# Supervised Learning

![Random Forest Comic](https://s-media-cache-ak0.pinimg.com/736x/e9/c9/df/e9c9df5e60831e134d0dfa367bf286ce.jpg)

In [None]:
# %load utils/imports.py
%matplotlib inline

import numpy as np
import pandas as pd

from utils import *
from utils.plotting import *

from utils.demo import *
from utils.styles import *

# Random Forest

Random forests or random decision forests are an [ensemble learning](https://en.wikipedia.org/wiki/Ensemble_learning) method for classification, regression, and other tasks. Ensemble methods are essentially machine learning methods that use multiple learning algorithms to obtain better predictive performance than could be obtained by using a single algorithm.

They work by constructing many decision trees at training time and outputting the class that is the mode of the classes (for classification) or mean prediction (for regression) of the individual trees.

Essentially, a random forest uses many small decision trees as weak learners in order to create a higher-level strong learner. The strong learner essentially polls its weak learners to 'vote' on which class (`y`) should be selected for a given input (`x`). The class with the most votes is selected!

![Example Random Forest](http://image.slidesharecdn.com/mlsquare-140801092353-phpapp01/95/squares-machine-learning-infrastructure-and-applications-rong-yan-17-638.jpg?cb=1406885118)

## Strengths and Weaknesses

### Strengths

- Generally quite fast to build and train.
- Does not expect linear features or even features that interact linearly.
- Handle categorical features and continuous features very well.
- Handle high dimensional spaces very well.
- Scale well to a large number of instances since each individual tree is relatively small.
- Often highly accurate in contrast to other models.

### Weaknesses

- Can be a bit slow to query, but it is generally fast enough in practice.
- Can overfit on particularly noisy data.
- Results of learning are hard to comprehend in contrast to decision trees.

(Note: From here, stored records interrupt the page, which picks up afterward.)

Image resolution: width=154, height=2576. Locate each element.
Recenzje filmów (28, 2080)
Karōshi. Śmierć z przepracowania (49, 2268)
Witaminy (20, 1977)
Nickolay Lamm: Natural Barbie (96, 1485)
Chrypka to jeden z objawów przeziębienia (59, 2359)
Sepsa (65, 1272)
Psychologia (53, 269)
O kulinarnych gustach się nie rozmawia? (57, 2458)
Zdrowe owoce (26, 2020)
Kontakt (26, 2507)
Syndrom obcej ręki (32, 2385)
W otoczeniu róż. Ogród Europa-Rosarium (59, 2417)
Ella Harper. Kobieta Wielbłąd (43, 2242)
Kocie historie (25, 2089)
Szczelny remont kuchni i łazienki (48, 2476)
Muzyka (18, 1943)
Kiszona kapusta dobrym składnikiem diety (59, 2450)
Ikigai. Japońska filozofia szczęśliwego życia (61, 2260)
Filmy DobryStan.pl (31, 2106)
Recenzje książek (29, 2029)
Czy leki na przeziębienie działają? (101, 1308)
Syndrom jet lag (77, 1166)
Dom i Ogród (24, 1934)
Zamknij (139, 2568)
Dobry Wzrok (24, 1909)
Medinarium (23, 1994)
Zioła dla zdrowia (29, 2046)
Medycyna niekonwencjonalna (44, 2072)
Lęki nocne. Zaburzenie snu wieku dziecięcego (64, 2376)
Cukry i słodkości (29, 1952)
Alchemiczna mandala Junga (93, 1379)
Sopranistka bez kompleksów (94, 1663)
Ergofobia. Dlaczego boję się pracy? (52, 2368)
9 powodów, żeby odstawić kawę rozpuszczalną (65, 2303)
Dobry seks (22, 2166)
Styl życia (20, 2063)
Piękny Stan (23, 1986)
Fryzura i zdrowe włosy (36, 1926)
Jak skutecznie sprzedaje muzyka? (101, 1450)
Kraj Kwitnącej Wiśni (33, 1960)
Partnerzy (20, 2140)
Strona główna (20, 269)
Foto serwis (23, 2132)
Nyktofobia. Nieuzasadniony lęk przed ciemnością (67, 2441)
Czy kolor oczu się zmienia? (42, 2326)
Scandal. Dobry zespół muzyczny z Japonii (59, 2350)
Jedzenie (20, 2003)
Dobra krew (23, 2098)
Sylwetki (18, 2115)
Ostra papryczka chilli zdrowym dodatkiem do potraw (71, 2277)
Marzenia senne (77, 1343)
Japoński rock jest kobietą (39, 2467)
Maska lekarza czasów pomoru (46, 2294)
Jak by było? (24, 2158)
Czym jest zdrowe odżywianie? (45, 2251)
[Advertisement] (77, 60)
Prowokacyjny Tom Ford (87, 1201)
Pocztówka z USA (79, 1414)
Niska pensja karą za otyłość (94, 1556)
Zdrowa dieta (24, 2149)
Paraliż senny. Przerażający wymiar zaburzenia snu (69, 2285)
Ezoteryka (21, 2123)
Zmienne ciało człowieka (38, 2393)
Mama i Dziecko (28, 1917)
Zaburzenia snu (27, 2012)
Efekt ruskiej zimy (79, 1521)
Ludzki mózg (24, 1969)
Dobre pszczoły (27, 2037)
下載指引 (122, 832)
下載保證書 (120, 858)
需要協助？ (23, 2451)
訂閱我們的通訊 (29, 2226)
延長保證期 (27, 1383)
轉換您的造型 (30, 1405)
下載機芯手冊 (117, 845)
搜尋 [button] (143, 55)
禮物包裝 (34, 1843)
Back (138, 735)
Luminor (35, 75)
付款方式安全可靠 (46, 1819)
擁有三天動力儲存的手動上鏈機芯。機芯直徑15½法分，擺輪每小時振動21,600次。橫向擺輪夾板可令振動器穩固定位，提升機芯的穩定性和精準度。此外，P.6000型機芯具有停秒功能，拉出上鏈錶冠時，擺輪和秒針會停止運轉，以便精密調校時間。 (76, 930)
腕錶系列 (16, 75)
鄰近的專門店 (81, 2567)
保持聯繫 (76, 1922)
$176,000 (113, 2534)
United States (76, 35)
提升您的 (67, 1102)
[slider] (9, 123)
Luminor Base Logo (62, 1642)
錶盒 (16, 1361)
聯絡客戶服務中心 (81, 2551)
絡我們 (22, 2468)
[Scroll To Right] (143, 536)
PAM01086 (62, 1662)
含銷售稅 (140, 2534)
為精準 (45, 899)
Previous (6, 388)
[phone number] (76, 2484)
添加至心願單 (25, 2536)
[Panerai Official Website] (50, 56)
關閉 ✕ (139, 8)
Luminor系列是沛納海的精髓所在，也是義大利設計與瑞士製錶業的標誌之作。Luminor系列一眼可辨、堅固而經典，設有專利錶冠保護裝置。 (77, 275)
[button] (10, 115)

Scikit-learn provides the [`RandomForestClassifier`](http://scikit-learn.org/stable/modules/generated/sklearn.ensemble.RandomForestClassifier.html) and here is a quick example of how to use random forest on the motor trend dataset.

In [None]:
fn = 'mtcars.csv'
download_data(fn)
df = pd.read_csv('data/' + fn)

In [None]:
from sklearn.cross_validation import cross_val_score
from sklearn.ensemble import RandomForestClassifier

features = df.drop(['Car', 'gear'], axis=1)
target = df.gear

rf = RandomForestClassifier()
scores = cross_val_score(rf, features, target)
print("Accuracy: {:.2f} +/- {:.2f}".format(scores.mean(), scores.std() * 2))

### Overfitting
Random Forest is a fairly robust machine learning algorithm, but it is still prone to overfitting if given bad parameters. In particular, watch out when tweaking the following parameters to the `RandomForestClassifier`:
- `n_estimators`: in general the more trees the less likely the algorithm is to overfit. The default is 10, but if you have a large amount of data you may want to try increasing this. The lower this number, the closer the model is to a decision tree, with a restricted feature set.
- `max_features`: by default the algorithm uses the square root of the number of features. If you have a very large number of features, you may want to try adjusting this number (try 30-50% of the number of features). This determines how many features each tree is randomly assigned. The smaller, the less likely to overfit, but too small and it will start to introduce under fitting.
- `max_depth`: Experiment with this. This will reduce the complexity of the learned models, lowering overfitting risk. Try starting small, say 5-10, and increasing you get the best result.
- `min_samples_leaf`: Try setting this to values greater than one. This has a similar effect to the `max_depth parameter`. It means the branch will stop splitting once the leaves have that number of samples each.